| WHAT IS EXPECTED |
Put every line of the records below into a JSON list of strings, one string per line, leaving out blank lines.

* Begin DATA LINES *

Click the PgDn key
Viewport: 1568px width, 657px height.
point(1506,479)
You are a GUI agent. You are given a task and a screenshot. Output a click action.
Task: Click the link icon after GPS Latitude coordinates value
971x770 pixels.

* End DATA LINES *

| OUTPUT BELOW |
[
  "Click the PgDn key",
  "Viewport: 1568px width, 657px height.",
  "point(1506,479)",
  "You are a GUI agent. You are given a task and a screenshot. Output a click action.",
  "Task: Click the link icon after GPS Latitude coordinates value",
  "971x770 pixels."
]